▸ **Dataset extract**

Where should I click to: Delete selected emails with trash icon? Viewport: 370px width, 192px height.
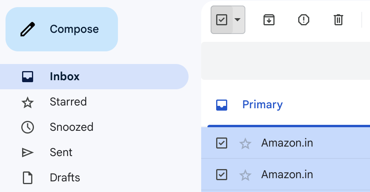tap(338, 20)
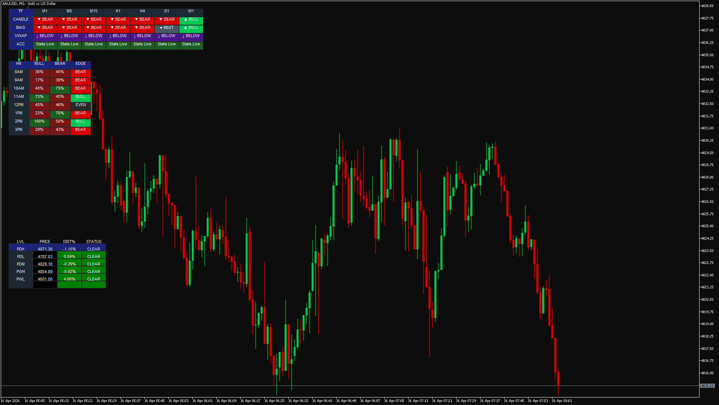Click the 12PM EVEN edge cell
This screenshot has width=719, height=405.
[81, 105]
==
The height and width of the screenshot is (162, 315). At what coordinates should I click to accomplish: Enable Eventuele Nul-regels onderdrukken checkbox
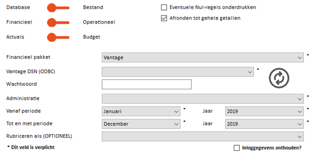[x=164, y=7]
* * *
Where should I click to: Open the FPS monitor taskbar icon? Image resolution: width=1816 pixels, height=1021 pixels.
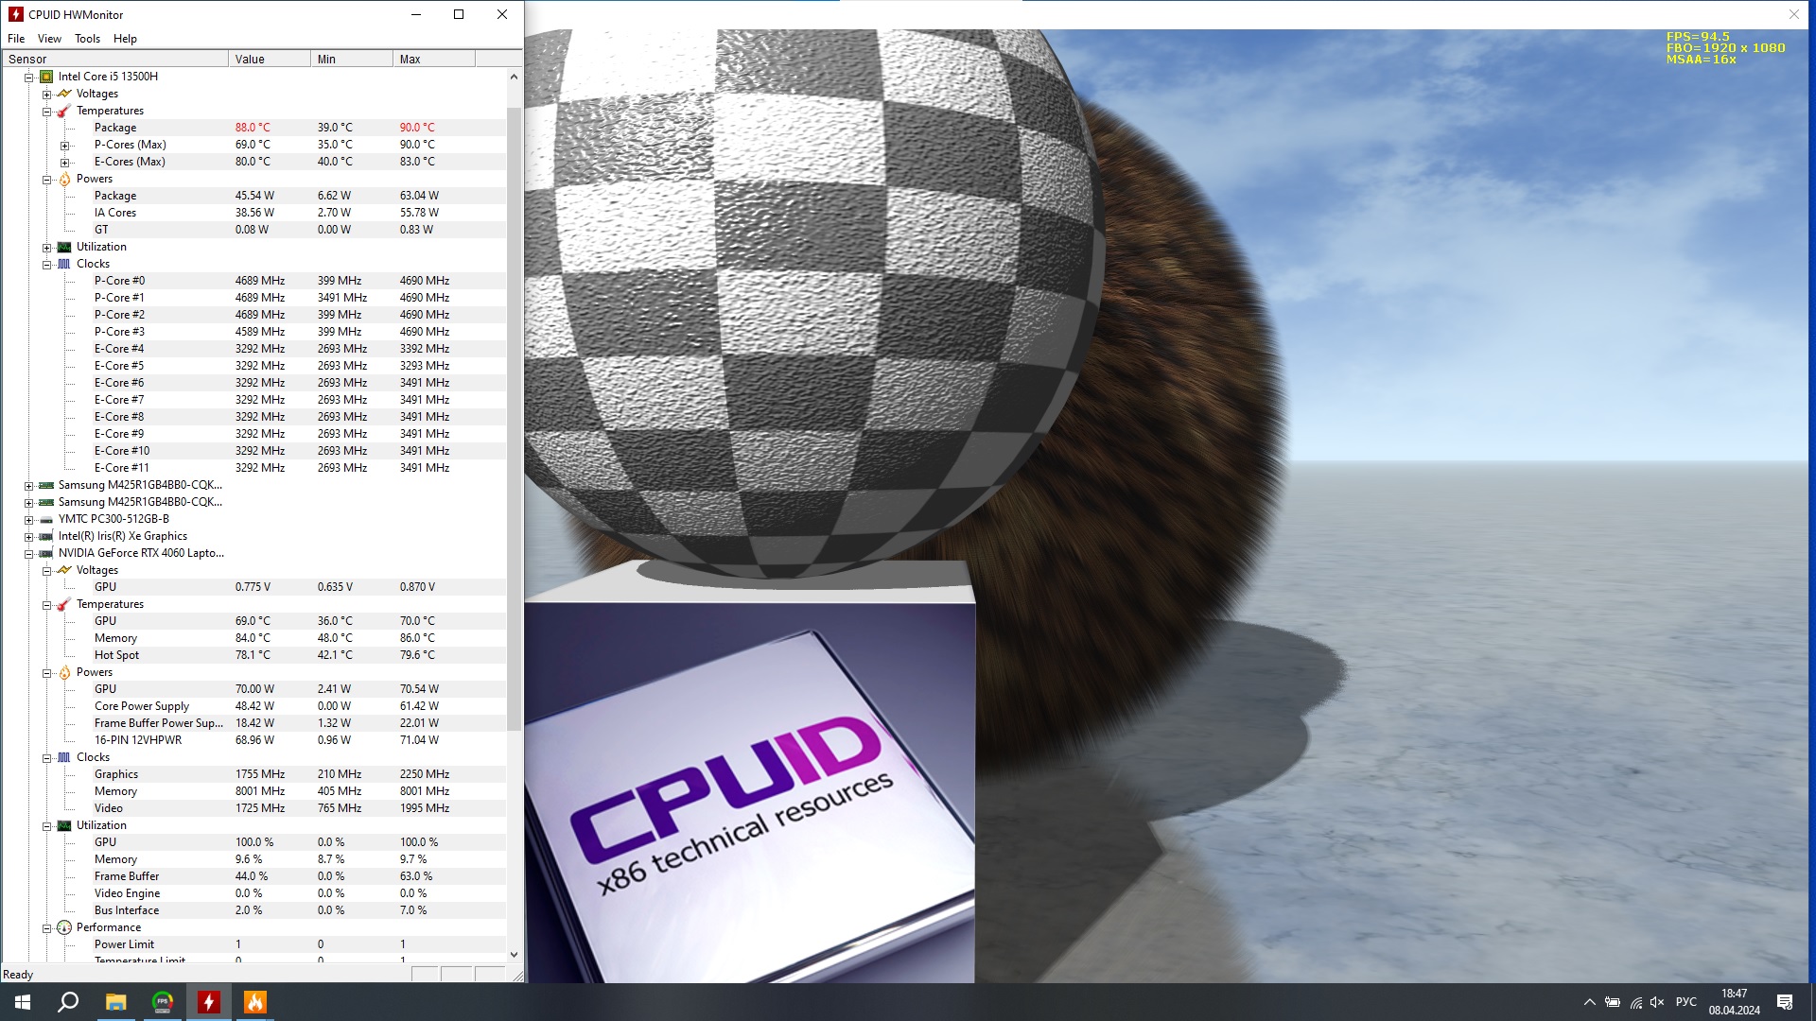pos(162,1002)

▸ **Problem requirements**
Rewrite the items beginning at the line that has "The height and" and ending after the line that has "[x=164, y=7]", replacing "screenshot" with "image" and keeping everything else the same. Leave the pictures out.

▸ **Complete output**
The height and width of the image is (162, 315). At what coordinates should I click to accomplish: Enable Eventuele Nul-regels onderdrukken checkbox
[x=164, y=7]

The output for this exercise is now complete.